George Bissell was born in New Preston, Connecticut, the son of a quarryman and marble-cutter. During the American Civil War he served as a private in the 23rd Connecticut Volunteers in the Department of the Gulf (1862-1863), and on being mustered out became acting assistant paymaster in the South Atlantic Squadron. At the close of the war he joined his father's marble business in Poughkeepsie, New York.

He studied the art of sculpture abroad in 1875-1876, and lived much in Paris during the years 1883-1896, with occasional visits to America. Among his more important works are:
    •    Union Soldier, Town Green, Colchester, Connecticut, 1875.
    •    Frederic de Peyster, New York Historical Society, New York City, ca. 1875.
    •    Chatfield Monument, Riverside Cemetery, Waterbury, Connecticut, ca. 1880.
    •    Soldiers' Monument, The Green, Waterbury, Connecticut, 1882-85.[2]
    •    General Horatio Gates, Saratoga Battle Monument, Saratoga, New York, 1885-86.[3]
    •    Soldiers' Monument, Soldiers' Monument Park, Winsted, Connecticut, 1887-90.[4]
    •    Sam Sloan, Lackawanna Ferry Terminal, Hoboken, New Jersey, 1889.
    •    Chancellor John Watts, Trinity Churchyard, New York City, 1890.
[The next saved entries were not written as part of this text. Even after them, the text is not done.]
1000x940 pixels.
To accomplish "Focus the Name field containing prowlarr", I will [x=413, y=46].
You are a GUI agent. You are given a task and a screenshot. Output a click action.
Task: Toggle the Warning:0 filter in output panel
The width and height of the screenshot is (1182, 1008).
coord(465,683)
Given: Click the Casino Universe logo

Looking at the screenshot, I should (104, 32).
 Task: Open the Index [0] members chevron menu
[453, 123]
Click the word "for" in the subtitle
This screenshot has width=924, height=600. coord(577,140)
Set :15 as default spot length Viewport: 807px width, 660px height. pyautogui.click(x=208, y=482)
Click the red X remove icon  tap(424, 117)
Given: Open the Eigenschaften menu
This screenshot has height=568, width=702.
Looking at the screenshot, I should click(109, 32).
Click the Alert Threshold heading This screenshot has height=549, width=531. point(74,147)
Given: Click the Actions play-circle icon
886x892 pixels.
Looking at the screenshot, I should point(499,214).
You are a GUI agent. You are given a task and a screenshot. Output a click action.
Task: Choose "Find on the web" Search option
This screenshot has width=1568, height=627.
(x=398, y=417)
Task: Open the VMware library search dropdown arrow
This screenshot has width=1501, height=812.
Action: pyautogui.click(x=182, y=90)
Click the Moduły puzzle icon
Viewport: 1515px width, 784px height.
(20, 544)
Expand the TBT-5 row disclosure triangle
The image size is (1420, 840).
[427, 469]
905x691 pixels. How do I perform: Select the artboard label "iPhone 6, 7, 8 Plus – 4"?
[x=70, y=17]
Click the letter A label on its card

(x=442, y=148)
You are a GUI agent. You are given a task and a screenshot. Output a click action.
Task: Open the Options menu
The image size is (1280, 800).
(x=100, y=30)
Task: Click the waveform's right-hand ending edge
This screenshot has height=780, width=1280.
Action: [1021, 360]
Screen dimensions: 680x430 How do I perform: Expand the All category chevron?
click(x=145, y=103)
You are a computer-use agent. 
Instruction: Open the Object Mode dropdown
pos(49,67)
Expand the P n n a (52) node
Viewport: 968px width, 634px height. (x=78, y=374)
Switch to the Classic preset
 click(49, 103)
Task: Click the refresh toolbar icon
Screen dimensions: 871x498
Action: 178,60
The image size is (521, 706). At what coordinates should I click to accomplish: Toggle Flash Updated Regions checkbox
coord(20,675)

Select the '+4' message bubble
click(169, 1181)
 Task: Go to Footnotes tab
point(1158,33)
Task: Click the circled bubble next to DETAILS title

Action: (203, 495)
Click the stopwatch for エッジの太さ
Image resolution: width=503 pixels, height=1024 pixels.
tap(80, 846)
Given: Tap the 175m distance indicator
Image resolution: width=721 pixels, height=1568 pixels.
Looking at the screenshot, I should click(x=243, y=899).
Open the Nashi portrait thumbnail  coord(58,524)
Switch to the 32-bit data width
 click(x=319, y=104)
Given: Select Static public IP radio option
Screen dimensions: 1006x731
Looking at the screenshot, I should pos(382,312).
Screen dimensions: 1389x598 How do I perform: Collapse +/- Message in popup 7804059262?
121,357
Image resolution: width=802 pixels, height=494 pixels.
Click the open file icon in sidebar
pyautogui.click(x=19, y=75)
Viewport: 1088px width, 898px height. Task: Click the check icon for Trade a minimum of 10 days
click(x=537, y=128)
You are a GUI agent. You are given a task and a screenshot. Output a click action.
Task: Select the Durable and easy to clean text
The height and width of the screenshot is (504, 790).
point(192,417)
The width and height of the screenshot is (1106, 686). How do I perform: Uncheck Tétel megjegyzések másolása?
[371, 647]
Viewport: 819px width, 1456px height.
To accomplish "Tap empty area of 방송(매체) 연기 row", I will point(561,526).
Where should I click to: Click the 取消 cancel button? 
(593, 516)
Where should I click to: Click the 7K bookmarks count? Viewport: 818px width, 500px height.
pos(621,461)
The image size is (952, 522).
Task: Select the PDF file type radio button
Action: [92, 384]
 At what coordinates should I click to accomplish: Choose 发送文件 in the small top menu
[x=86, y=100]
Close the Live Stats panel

    •    Columbia, atop Soldiers' Monument, Civil War Memorial Park, Salisbury, Connecticut, 1891.
    •    Bas-relief panel of Robert Burns and Highland Mary, pedestal of G. A. Lawson's Statue of Robert Burns, Ayr, Scotland, 1891.
    •    Lincoln Memorial (In Memory of Scottish-American Soldiers), Old Carlton Burying Ground, Edinburgh, Scotland, 1893.
    •    Colonel Abraham de Peyster, New York Historical Society, 1896. This statue stood in Bowling Green Park from 1896 to 1972, and in Hanover Square from 1976 to 2004.
    •    Chester A. Arthur, Madison Square, New York City, 1898-99.
    •    Chancellor James Kent, Library of Congress, Washington, D.C., ca. 1899.[6]
    •    Bust of Admiral John A. B. Dahlgren, Smith Memorial Arch, Fairmount Park, Philadelphia, Pennsylvania, 1901-04.
    •    Abraham Lincoln, Lincoln Park, Clermont, Iowa, 1902.[7] A replica of Bissell's statue in Edinburgh, Scotland.

Bissell also created smaller works, such as a bust of President Abraham Lincoln as well as a larger statue of the president.